Lorsque nous échouons, nous pouvons revenir vers Dieu dans la repentance au lieu de nous cacher. Lorsque nous réussissons, nous pouvons Lui rendre toute la gloire au lieu de devenir orgueilleux. Dans les deux cas, l’amour de Dieu nous garde dans une position d’humilité et de confiance.
Une invitation à la gratitude et à l’adoration
Plus nous comprenons la profondeur de l’amour divin, plus notre cœur devrait être rempli de gratitude. Le salut ne nous était pas dû. La présence de Dieu, le pardon, l’adoption et l’espérance éternelle sont des dons de la grâce.
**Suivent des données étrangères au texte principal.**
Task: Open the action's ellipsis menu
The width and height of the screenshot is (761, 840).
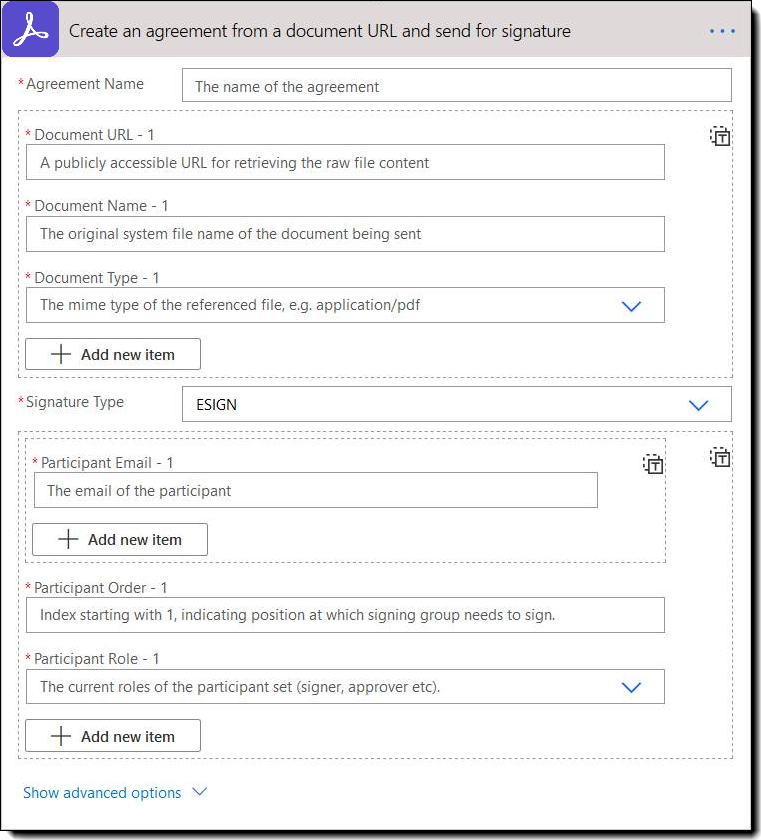Action: (722, 31)
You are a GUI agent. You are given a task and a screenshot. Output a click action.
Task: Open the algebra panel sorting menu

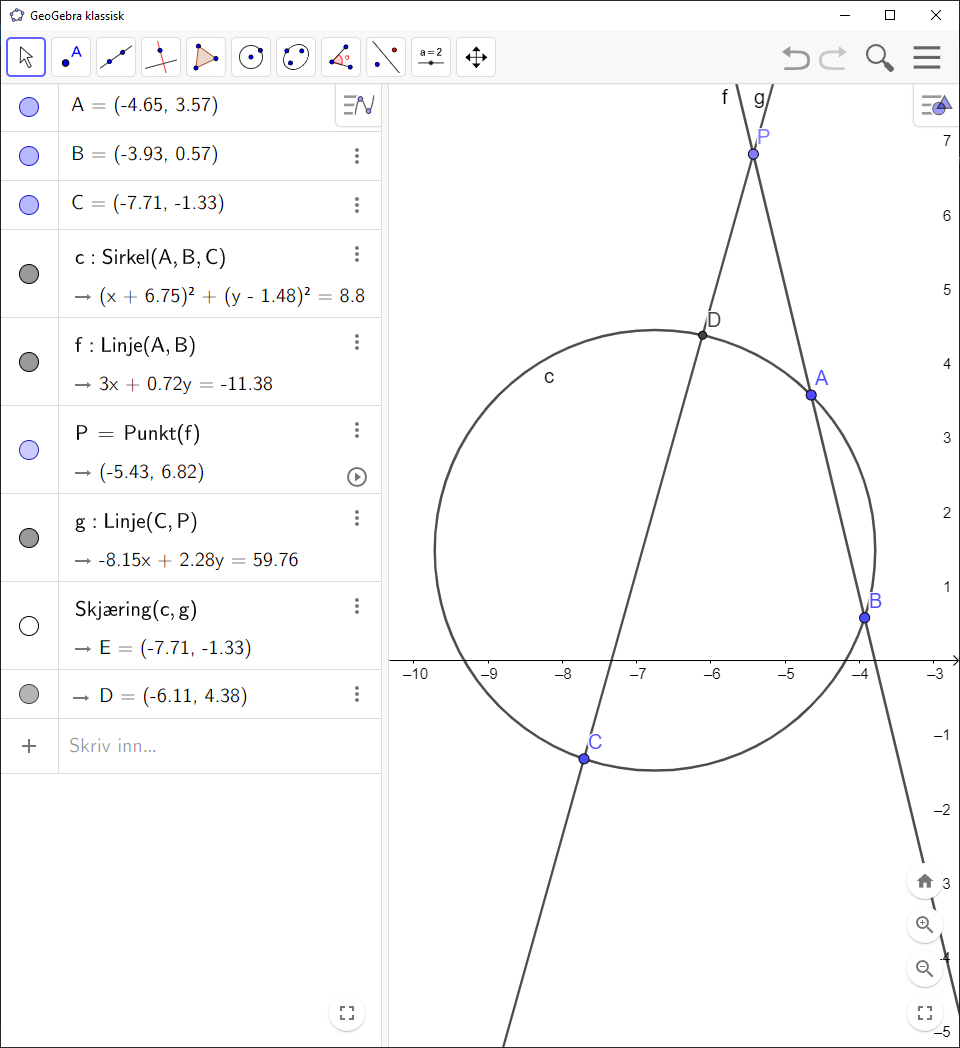coord(357,104)
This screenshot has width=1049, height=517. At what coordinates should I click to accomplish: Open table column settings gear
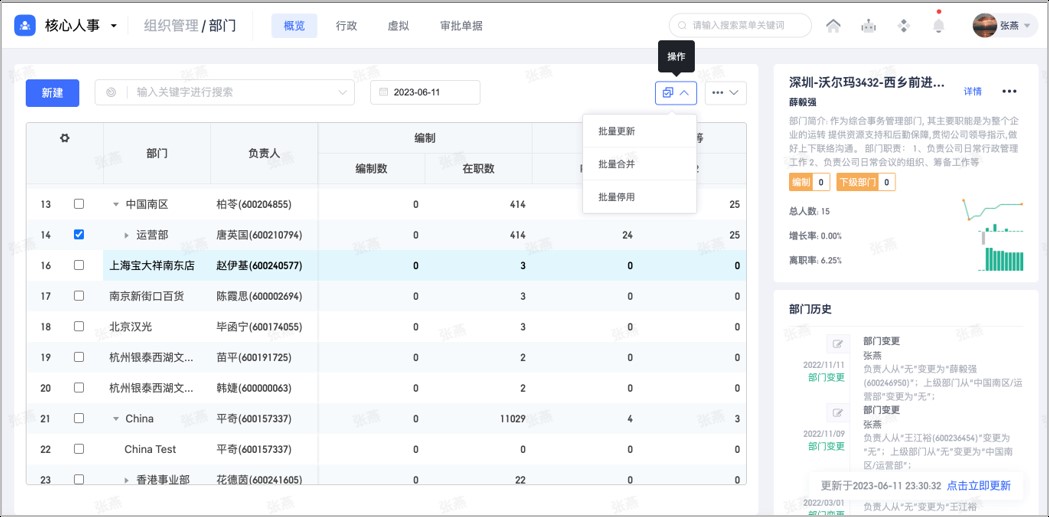tap(65, 138)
Cette gratitude doit transformer notre manière de prier. Nous ne nous approchons pas de Dieu uniquement pour Lui présenter une liste de besoins. Nous venons aussi pour L’adorer, reconnaître Sa bonté et nous émerveiller devant ce qu’Il a accompli pour nous.
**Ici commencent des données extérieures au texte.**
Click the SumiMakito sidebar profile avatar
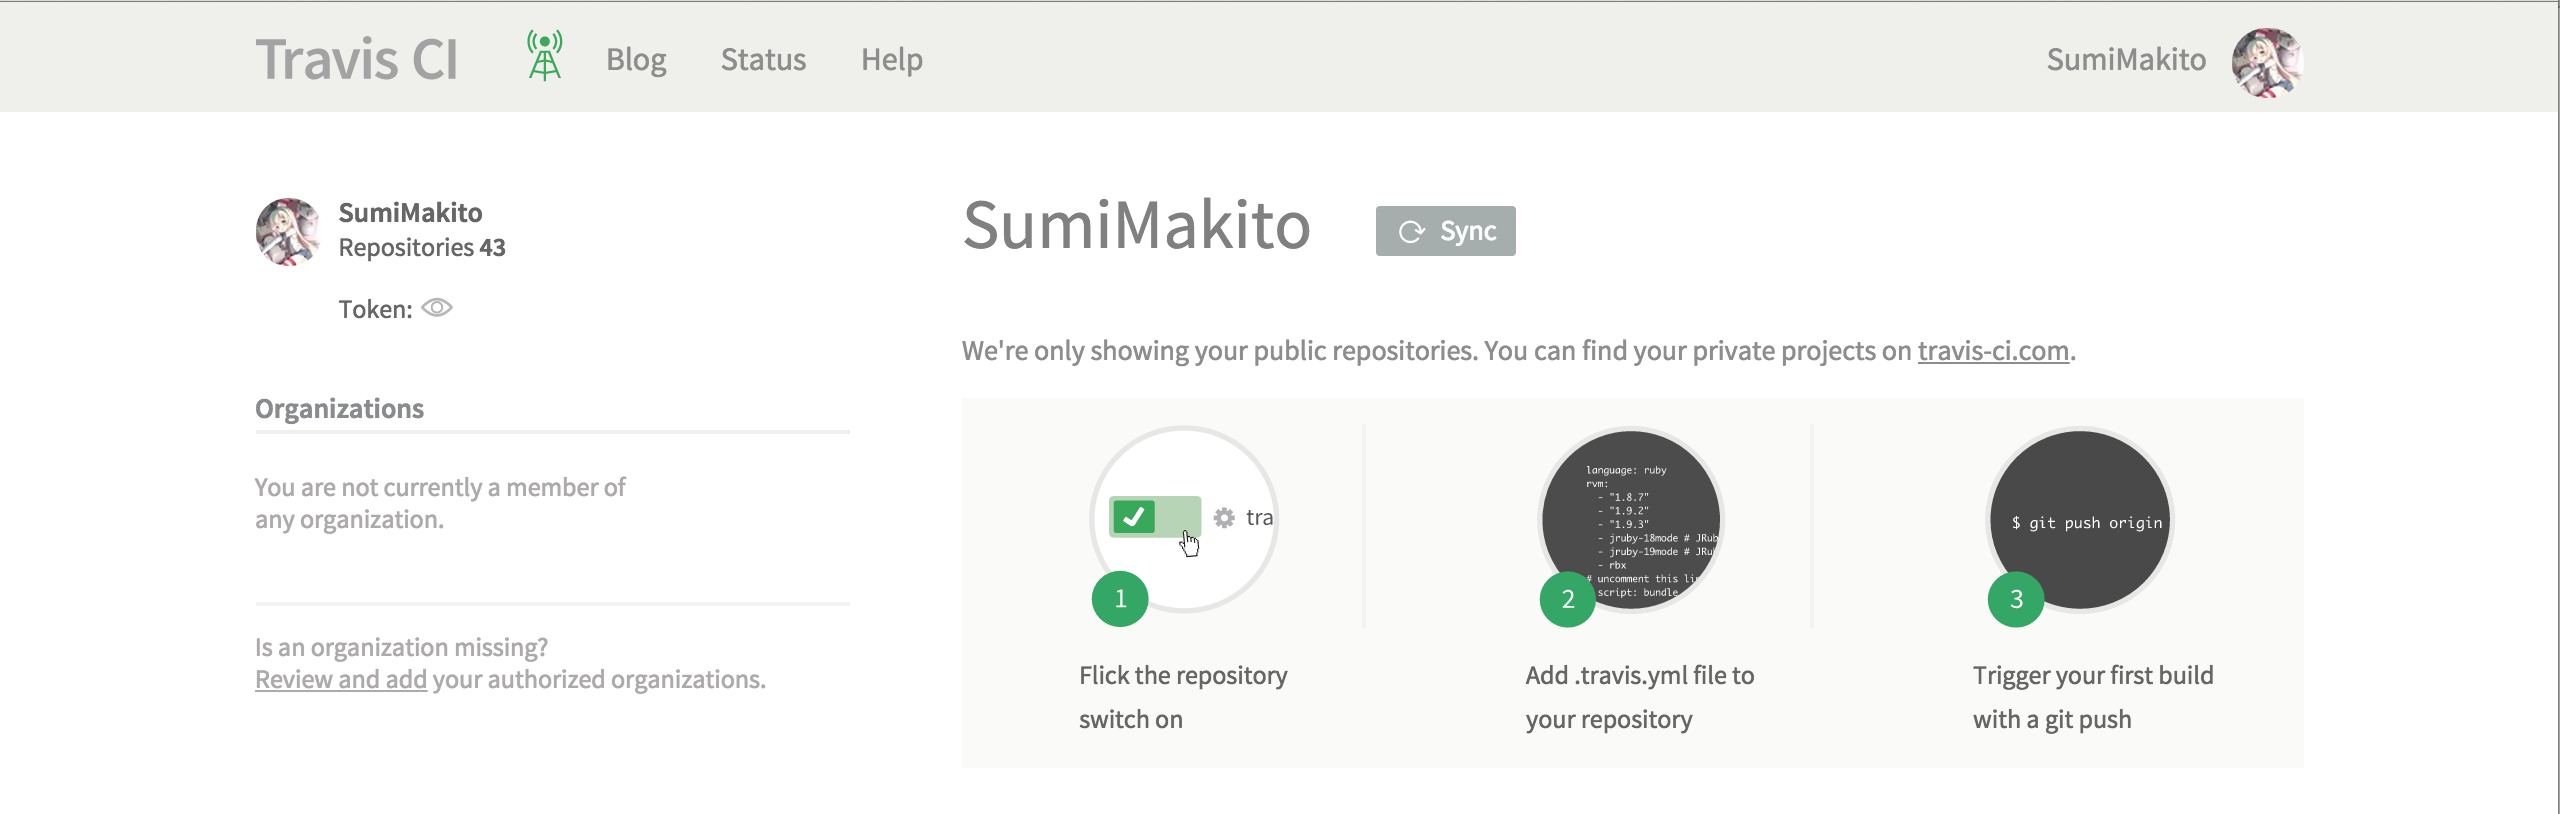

Elle transforme également notre manière de servir. Le service chrétien ne devrait pas être motivé par la recherche des applaudissements ou par la peur d’être rejeté. Nous servons parce que Christ nous a aimés et parce que nous désirons que d’autres connaissent cette grâce.
Même dans les épreuves, nous pouvons nous souvenir que l’amour de Dieu ne nous a pas quittés. Les circonstances douloureuses ne prouvent pas Son absence. Celui qui a donné Son propre Fils ne cessera pas d’accomplir Son bon dessein dans la vie de Ses enfants.
Conclusion : un amour que nous ne finirons jamais d’explorer
L’amour de Dieu est véritablement indescriptible. Il précède notre amour, surmonte notre rébellion, pardonne notre culpabilité et transforme notre cœur. Il n’est pas une idée abstraite, mais une réalité manifestée de manière visible et historique dans la personne et l’œuvre de Jésus-Christ.
Nous ne pourrons jamais nous glorifier d’avoir trouvé Dieu par notre propre sagesse. C’est Lui qui nous a cherchés, attirés, renouvelés et conduits à la foi. Tout commence par Sa grâce, se poursuit par Sa puissance et s’accomplira selon Sa fidélité.
Même nos meilleurs mots restent insuffisants pour décrire un tel amour. Nous pouvons le comparer à la profondeur des océans, à la hauteur des cieux ou à l’immensité de l’univers, mais toutes ces images demeurent limitées. L’amour de Dieu est aussi infini que Celui dont il procède.
Toutefois, même si nous ne pouvons pas le comprendre parfaitement, nous pouvons le connaître réellement. Nous le découvrons dans les Écritures, nous le contemplons à la croix, nous l’expérimentons dans la communion avec Dieu et nous le reflétons en aimant notre prochain.
Que cette vérité remplisse donc notre cœur d’humilité, d’espérance et d’adoration. Nous aimons Dieu parce qu’Il nous a aimés le premier. Et lorsque nous réalisons que cet amour repose sur Sa fidélité plutôt que sur nos mérites, nous pouvons avancer avec assurance, sachant que rien ne pourra séparer ceux qui sont en Jésus-Christ de l’amour éternel de leur Dieu.